• **Work task**: Give back only the lines in the records below from the one with "О MusicaNeo (155, 2454)" to the one with "[Quick view] (66, 1396)", both inclusive, word for word.

(Collected data)
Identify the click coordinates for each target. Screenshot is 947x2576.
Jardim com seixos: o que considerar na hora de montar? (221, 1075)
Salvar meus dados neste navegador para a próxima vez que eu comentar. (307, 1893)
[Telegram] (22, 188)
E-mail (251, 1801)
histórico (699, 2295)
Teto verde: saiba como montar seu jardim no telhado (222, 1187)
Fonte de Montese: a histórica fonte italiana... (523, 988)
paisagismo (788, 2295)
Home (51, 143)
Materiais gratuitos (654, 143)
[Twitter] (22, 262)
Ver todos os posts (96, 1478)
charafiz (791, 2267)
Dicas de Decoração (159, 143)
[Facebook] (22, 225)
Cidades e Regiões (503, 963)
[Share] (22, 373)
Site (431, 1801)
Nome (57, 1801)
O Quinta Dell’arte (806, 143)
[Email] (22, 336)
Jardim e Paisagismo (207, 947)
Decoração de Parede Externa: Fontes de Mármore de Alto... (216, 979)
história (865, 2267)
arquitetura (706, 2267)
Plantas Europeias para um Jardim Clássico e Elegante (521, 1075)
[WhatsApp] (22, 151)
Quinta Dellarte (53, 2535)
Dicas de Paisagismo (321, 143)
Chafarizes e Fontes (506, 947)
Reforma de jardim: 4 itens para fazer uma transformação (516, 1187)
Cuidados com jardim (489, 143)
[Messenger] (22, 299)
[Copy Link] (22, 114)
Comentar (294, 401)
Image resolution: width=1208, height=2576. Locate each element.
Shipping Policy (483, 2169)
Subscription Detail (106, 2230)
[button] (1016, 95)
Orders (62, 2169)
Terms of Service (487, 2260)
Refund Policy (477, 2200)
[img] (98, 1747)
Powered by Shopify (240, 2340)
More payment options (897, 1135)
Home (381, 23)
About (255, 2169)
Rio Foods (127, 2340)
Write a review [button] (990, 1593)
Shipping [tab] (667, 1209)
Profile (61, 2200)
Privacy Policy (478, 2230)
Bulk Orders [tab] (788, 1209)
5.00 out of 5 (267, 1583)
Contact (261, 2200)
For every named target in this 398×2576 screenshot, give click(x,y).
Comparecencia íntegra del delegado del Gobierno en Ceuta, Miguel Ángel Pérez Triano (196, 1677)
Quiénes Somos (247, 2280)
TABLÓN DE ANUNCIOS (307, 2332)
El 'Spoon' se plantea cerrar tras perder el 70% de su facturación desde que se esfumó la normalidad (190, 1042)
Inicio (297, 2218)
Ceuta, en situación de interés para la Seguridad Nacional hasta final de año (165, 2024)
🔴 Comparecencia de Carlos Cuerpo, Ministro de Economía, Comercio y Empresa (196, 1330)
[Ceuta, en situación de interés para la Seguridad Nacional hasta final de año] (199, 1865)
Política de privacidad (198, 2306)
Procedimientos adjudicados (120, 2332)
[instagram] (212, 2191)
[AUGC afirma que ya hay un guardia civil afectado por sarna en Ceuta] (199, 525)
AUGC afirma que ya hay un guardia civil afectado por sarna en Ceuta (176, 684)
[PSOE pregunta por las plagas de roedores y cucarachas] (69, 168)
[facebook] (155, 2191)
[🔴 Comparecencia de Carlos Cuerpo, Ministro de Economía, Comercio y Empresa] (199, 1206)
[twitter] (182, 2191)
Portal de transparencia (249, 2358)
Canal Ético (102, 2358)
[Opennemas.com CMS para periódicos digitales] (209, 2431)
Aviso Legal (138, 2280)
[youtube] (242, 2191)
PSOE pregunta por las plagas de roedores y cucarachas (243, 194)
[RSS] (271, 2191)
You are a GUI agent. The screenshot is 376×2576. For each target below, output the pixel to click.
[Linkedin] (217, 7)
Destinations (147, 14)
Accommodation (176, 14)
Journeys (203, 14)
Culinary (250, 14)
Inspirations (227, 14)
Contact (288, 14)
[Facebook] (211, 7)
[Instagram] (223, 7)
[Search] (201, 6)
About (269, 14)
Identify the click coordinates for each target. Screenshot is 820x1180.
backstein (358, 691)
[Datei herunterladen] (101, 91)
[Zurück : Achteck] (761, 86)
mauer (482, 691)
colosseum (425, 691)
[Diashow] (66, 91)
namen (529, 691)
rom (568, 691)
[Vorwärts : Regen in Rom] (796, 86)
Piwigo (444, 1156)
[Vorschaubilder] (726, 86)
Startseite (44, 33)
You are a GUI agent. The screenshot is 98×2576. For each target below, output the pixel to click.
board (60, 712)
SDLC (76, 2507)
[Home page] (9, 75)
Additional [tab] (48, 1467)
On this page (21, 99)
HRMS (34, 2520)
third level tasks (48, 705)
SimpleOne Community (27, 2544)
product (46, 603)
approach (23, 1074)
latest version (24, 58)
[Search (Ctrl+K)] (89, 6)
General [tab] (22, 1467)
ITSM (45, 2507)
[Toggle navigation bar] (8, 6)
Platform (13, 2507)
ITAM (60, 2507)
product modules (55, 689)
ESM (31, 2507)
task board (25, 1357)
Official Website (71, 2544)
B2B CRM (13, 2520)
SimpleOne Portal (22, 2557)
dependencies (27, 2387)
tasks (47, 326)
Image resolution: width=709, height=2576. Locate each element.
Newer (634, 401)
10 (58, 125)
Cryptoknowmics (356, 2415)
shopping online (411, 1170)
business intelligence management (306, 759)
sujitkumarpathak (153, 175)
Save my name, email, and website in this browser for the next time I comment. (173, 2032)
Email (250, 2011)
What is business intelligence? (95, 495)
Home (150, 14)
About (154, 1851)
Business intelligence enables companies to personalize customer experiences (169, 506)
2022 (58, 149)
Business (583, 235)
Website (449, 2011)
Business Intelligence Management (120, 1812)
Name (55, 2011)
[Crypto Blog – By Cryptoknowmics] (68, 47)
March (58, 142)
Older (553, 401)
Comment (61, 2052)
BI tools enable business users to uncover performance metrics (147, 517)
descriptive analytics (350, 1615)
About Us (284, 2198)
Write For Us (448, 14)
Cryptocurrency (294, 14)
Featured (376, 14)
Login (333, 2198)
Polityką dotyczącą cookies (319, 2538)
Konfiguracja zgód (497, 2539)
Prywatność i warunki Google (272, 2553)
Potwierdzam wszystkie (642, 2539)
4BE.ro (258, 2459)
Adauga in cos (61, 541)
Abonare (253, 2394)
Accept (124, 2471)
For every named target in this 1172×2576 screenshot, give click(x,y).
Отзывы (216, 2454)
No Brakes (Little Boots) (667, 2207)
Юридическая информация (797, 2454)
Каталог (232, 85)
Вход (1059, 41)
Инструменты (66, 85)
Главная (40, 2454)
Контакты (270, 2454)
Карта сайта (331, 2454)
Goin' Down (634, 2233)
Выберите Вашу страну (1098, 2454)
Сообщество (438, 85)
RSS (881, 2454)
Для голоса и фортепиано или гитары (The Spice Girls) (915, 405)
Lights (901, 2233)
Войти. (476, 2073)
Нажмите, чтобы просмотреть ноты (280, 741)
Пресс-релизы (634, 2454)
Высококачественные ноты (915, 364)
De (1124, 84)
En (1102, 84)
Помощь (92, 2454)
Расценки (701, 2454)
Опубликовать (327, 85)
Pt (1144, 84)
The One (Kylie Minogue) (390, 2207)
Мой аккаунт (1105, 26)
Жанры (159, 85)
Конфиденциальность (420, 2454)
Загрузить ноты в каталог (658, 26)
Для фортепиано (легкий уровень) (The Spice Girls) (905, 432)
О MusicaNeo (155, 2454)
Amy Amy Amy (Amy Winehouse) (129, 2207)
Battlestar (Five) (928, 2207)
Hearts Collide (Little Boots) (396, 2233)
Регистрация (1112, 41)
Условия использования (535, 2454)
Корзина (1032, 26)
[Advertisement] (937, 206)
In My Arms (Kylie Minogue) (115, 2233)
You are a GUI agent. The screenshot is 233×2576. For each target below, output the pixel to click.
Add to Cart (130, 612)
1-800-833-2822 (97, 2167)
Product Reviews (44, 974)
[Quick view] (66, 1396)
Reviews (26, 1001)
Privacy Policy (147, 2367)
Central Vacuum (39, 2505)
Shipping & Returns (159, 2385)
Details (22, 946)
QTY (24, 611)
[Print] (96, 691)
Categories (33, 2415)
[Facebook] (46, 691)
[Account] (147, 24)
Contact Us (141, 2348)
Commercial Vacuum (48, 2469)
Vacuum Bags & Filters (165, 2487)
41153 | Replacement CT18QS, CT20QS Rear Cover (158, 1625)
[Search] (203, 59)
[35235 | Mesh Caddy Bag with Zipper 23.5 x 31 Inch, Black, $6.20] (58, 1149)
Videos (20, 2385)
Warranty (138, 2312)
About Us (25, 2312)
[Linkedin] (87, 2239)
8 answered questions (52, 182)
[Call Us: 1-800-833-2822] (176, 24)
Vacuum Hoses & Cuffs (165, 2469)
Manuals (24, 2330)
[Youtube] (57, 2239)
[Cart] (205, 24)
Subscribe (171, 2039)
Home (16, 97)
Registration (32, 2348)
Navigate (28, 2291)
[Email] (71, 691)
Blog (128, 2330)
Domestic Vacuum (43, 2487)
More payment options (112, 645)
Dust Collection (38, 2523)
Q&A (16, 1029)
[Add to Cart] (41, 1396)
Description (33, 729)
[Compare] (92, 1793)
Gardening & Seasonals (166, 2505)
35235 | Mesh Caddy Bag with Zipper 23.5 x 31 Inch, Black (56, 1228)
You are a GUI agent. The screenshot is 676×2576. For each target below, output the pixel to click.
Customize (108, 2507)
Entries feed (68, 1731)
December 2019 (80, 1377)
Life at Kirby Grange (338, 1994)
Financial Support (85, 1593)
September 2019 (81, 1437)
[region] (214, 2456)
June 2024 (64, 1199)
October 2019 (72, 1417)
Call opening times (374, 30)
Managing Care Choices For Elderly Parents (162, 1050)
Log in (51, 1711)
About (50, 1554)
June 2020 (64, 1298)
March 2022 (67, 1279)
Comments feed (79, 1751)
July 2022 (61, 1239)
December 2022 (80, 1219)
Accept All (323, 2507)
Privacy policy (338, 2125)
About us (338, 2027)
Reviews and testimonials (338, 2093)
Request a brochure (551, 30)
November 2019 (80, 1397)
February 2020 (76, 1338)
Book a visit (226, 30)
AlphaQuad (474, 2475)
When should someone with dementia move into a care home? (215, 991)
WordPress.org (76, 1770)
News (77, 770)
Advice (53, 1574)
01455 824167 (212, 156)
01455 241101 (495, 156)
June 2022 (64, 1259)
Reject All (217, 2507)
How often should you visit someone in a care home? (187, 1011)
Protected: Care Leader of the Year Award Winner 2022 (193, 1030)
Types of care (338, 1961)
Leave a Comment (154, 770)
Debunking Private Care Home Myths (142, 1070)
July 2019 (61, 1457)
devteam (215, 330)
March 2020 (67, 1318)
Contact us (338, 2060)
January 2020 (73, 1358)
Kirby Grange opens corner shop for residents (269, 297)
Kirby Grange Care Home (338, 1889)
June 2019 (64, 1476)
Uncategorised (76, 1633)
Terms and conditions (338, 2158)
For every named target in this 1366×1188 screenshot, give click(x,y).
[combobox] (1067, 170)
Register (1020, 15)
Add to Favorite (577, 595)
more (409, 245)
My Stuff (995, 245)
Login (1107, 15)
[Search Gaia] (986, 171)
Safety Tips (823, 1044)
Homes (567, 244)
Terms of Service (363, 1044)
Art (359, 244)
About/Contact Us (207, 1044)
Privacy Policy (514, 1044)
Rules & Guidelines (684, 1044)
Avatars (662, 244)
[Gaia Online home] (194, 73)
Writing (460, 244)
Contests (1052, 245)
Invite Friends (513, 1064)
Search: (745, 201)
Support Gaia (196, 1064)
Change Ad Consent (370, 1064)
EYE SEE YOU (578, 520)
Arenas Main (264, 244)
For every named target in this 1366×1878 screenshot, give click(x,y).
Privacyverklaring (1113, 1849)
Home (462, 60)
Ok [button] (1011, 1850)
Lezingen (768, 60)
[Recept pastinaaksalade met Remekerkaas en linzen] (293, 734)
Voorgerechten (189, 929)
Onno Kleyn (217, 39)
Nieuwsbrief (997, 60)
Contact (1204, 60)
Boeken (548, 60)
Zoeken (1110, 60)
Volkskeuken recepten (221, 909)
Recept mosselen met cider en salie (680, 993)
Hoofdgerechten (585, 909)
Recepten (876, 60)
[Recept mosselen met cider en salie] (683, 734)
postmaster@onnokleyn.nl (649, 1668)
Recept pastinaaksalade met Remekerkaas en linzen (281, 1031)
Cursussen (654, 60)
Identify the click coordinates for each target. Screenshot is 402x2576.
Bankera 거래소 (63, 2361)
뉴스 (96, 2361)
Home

• **Response below**:
О MusicaNeo (155, 2454)
Amy Amy Amy (Amy Winehouse) (129, 2207)
Battlestar (Five) (928, 2207)
Hearts Collide (Little Boots) (396, 2233)
Регистрация (1112, 41)
Условия использования (535, 2454)
Корзина (1032, 26)
[Advertisement] (937, 206)
In My Arms (Kylie Minogue) (115, 2233)
You are a GUI agent. The screenshot is 233×2576. For each target below, output the pixel to click.
Add to Cart (130, 612)
1-800-833-2822 (97, 2167)
Product Reviews (44, 974)
[Quick view] (66, 1396)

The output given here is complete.